What you have to do: From first line to last, print the records exactly, but leave out the pictures.
+++ Supplied information
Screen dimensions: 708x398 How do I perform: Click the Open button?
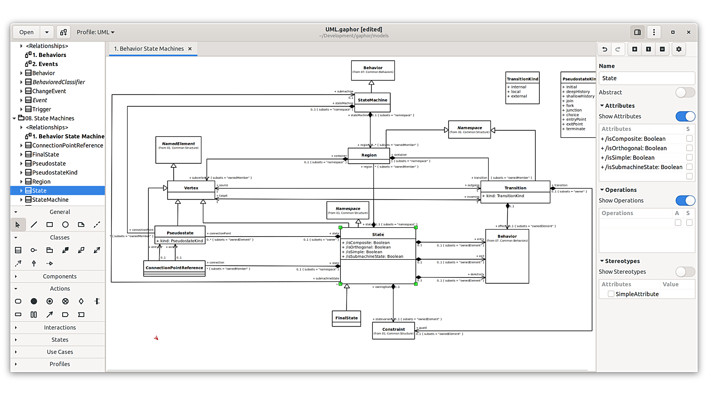point(26,32)
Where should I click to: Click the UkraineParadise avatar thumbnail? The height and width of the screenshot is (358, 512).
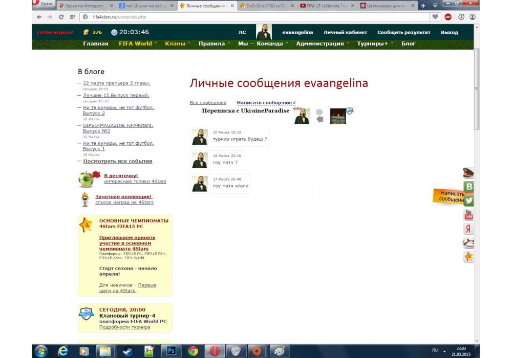338,116
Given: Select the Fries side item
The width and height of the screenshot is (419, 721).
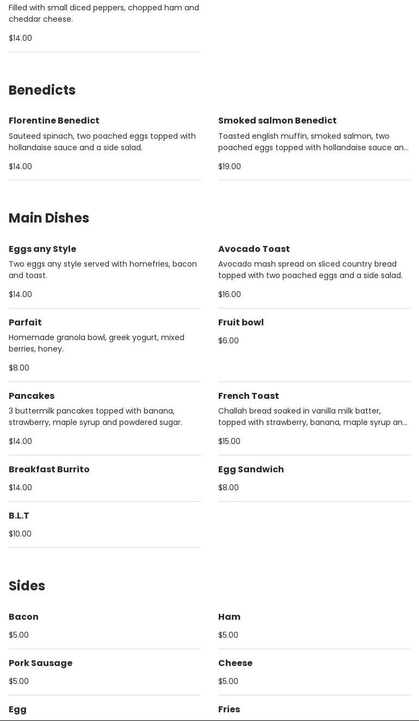Looking at the screenshot, I should point(229,710).
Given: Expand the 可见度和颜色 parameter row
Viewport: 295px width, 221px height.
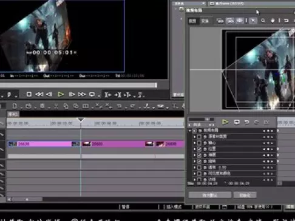Looking at the screenshot, I should 195,174.
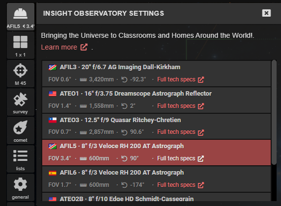Select the ATEO1 16" Dreamscope Astrograph
Image resolution: width=281 pixels, height=206 pixels.
coord(156,100)
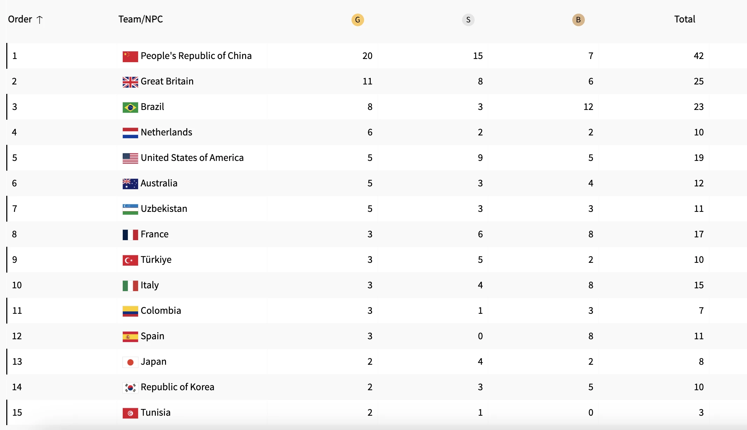Click the Brazil flag icon

point(130,107)
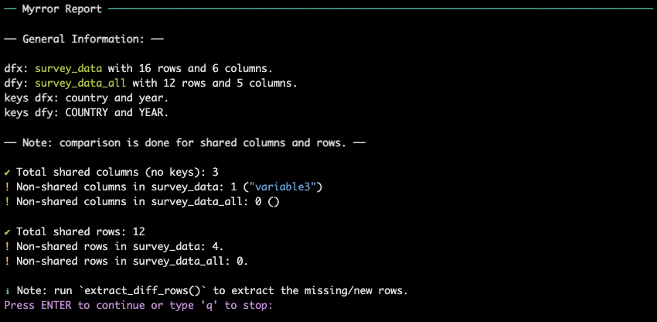This screenshot has width=657, height=322.
Task: Click the green checkmark beside Total shared columns
Action: [x=7, y=172]
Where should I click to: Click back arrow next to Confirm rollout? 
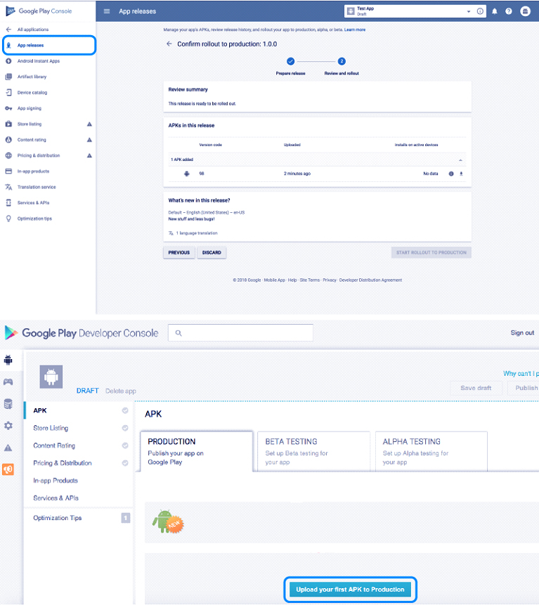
++++++
Solved problem:
Screen dimensions: 708x398 How do I perform: Click the Open button?
point(26,32)
Where should I click to: Click the UkraineParadise avatar thumbnail? The height and width of the screenshot is (358, 512).
338,116
Given: Select the Fries side item
The width and height of the screenshot is (419, 721).
Looking at the screenshot, I should point(229,710).
Given: Expand the 可见度和颜色 parameter row
Viewport: 295px width, 221px height.
Looking at the screenshot, I should 195,174.
Select the ATEO1 16" Dreamscope Astrograph
Image resolution: width=281 pixels, height=206 pixels.
coord(156,100)
Click the Brazil flag icon

point(130,107)
This screenshot has width=657, height=322.
Task: Click the green checkmark beside Total shared columns
Action: [x=7, y=172]
Where should I click to: Click back arrow next to Confirm rollout? 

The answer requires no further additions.